## Task item A
Translate into French the following sentence from the article on Kylie Minogue's song "Cowboy Style": "Minogue wrote the track with Steve Anderson and Dave Seaman while Brothers in Rhythm produced it."
## Task item B
Extend the article on Kylie Minogue's song "Cowboy Style" by writing the passage that follows its final sentence.

## Excerpt provided
Single by Kylie Minogue

from the album Impossible Princess
- B-side: "Love Takes Over Me"
- Released: 5 October 1998
- Studio: Real World (Box, England)
- Genre: Celtic pop; folktronica;
- Length: 4:44
- Label: BMG; Deconstruction; Mushroom;
- Songwriters: Kylie Minogue; Steve Anderson; Dave Seaman;
- Producer: Brothers in Rhythm

Kylie Minogue singles chronology
| "Breathe" (1998) | "Cowboy Style" (1998) | "Spinning Around" (2000) |

Audio
- "Cowboy Style" on YouTube

= Cowboy Style =

1998 single by Kylie Minogue

"Cowboy Style" is a song recorded by Australian singer and songwriter Kylie Minogue, for her sixth studio album Impossible Princess (1997). The song was released as the fourth and final single in Australia only on 5 October 1998 through Mushroom Records. Minogue wrote the track with Steve Anderson and Dave Seaman while Brothers in Rhythm produced it. Backed by guitars, synthesisers and drum instruments, "Cowboy Style" is a Celtic pop track in which Minogue sings about her relationship with her then-boyfriend, French director Stephane Sednaoui. Critical response to "Cowboy Style" was positive, with praise driven to Minogue's songwriting and the song's composition; some critics highlighted it as a career stand-out track. Released in Australia and New Zealand, the song charted at number 39 on the Australian Singles Chart.

Minogue promoted "Cowboy Style" by performing it on her Intimate and Live Tour from June to August 1998. One of the live performances, directed by Michael Williams, was used as the music video. She later performed it on her Fever Tour (2002) and Showgirl: The Homecoming Tour (2006). The song was later included in the track list of Minogue's compilation albums Confide in Me (2002) and Confide in Me: The Irresistible Kylie (2007).

## Records

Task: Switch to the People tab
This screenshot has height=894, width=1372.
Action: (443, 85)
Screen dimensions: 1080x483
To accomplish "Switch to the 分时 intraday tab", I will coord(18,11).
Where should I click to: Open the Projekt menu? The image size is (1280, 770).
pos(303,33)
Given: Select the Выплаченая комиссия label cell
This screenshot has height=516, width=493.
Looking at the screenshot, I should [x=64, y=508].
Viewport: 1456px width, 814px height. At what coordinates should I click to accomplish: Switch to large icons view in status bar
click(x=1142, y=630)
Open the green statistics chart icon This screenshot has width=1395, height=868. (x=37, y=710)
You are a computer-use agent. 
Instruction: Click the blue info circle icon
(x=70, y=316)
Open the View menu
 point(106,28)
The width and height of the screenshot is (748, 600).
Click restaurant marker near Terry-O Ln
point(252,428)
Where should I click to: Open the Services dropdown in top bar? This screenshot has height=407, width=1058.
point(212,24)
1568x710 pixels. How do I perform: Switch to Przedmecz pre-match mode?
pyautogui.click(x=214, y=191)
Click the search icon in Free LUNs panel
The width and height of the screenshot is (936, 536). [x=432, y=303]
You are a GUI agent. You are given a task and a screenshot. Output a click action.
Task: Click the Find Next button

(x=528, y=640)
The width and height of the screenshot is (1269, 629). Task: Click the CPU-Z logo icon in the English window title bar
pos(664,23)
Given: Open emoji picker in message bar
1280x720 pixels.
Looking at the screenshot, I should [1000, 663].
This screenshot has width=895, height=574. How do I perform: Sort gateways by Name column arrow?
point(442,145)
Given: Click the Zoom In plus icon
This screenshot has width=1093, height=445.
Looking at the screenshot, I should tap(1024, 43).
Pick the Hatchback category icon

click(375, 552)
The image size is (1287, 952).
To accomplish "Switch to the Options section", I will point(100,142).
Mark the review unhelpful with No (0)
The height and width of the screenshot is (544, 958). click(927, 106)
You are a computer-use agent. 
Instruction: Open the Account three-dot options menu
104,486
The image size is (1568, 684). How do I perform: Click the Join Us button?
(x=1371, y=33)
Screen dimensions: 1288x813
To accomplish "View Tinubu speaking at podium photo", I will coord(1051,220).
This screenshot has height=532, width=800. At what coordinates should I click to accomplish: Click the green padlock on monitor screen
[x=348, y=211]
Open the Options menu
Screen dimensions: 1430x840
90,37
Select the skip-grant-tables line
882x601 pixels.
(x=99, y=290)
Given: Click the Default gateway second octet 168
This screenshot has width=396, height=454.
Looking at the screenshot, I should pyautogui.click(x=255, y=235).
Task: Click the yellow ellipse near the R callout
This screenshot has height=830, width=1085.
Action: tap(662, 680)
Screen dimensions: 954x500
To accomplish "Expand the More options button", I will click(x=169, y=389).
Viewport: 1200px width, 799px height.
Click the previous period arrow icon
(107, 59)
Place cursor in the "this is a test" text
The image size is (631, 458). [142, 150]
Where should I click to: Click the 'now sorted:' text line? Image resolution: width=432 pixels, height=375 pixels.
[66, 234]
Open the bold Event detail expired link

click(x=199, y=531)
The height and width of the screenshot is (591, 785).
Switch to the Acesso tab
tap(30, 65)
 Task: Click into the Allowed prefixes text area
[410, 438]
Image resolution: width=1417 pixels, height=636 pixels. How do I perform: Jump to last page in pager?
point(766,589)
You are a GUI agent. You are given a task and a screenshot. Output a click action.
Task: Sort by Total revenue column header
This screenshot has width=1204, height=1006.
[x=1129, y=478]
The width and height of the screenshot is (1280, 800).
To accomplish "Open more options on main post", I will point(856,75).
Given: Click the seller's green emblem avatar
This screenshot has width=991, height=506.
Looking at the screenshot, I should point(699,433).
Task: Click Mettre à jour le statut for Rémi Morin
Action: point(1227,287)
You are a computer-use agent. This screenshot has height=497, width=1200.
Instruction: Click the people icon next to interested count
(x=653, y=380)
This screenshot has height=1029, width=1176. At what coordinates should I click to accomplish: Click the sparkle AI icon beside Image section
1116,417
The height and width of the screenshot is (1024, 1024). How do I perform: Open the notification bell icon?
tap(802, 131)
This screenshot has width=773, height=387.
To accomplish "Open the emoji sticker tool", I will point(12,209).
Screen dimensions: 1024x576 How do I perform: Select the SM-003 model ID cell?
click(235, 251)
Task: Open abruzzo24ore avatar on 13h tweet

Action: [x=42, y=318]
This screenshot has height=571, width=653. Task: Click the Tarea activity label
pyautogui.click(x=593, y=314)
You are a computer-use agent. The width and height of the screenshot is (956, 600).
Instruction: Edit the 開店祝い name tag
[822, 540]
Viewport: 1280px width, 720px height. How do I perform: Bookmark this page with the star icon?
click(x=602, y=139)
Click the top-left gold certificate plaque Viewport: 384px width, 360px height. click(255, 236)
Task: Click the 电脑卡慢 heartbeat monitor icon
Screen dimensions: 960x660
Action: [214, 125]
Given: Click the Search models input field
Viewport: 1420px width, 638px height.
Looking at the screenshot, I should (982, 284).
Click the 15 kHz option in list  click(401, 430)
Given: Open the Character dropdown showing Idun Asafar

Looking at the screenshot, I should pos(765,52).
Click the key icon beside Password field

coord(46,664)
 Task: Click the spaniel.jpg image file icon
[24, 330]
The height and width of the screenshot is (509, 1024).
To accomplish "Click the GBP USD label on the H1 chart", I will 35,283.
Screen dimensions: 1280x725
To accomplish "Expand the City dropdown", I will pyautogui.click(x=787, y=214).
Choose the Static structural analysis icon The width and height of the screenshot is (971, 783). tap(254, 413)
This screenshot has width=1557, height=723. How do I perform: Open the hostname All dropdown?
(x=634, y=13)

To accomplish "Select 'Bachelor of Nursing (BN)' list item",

## Answer area A
Minogue a écrit le morceau avec Steve Anderson et Dave Seaman, tandis que Brothers in Rhythm l'a produit.

## Answer area B
== Background ==
"Cowboy Style" was written by Minogue, Steve Anderson and Dave Seaman, and was one of the first songs composed for the album. Minogue wrote the song prior to being in a relationship with French photographer Stephane Sednaoui with different lyrical context, but it was completed while she was dating. Of the song, Minogue said "the way you start a new relationship with someone, they can bring out so many emotions within you and makes you question yourself a bit more." The title "Cowboy Style" comes from when she first met Sednaoui in person, where she recalled him looking "unusual" and felt like he was "the new cowboy coming into town".

Following the weak commercial performances of the album and its previous singles, Minogue left Deconstruction Records. While performing on her Intimate and Live concert tour in Australia, Minogue confirmed that she would release "Cowboy Style" as the fourth single in Australia and New Zealand by Mushroom Records. The single's artwork was shot during the Intimate and Live tour by Simon Emmert, which featured Minogue with a leather bra and a cowboy hat on. Idolator listed the artwork as one of "Kylie's Best Single Covers", saying "Leather bra and a cowboy hat. Enough said." An unedited shot of the cover was featured in her Kylie photo album book, released in August 1999.

== Composition ==
"Cowboy Style" was recorded at Real World Studios, Sarm West and DMC Studios in London, England and was mixed by Alan Bremner at Real World. Instrumentally, Greg Bones and Anderson played the guitar, Johnnie Hardie played the fiddle, and all other instrumentals played by Anderson. "Cowboy Style" is a Celtic pop song that lasts a duration of four minutes and forty-four seconds. Sal Cinquemani from Slant Magazine commented that "Cowboy Style features a tribal percussion break and a string quartet that sounds more Celtic than country." Online music critic Adrian Denning compared the song to the work of Icelandic recording artist and songwriter Björk. Nick Levine from Digital Spy said "Oh, and in 'Cowboy Style', it has a track that manages to sound a little bit Celtic and a little bit Middle Eastern. Pete Waterman must have wept."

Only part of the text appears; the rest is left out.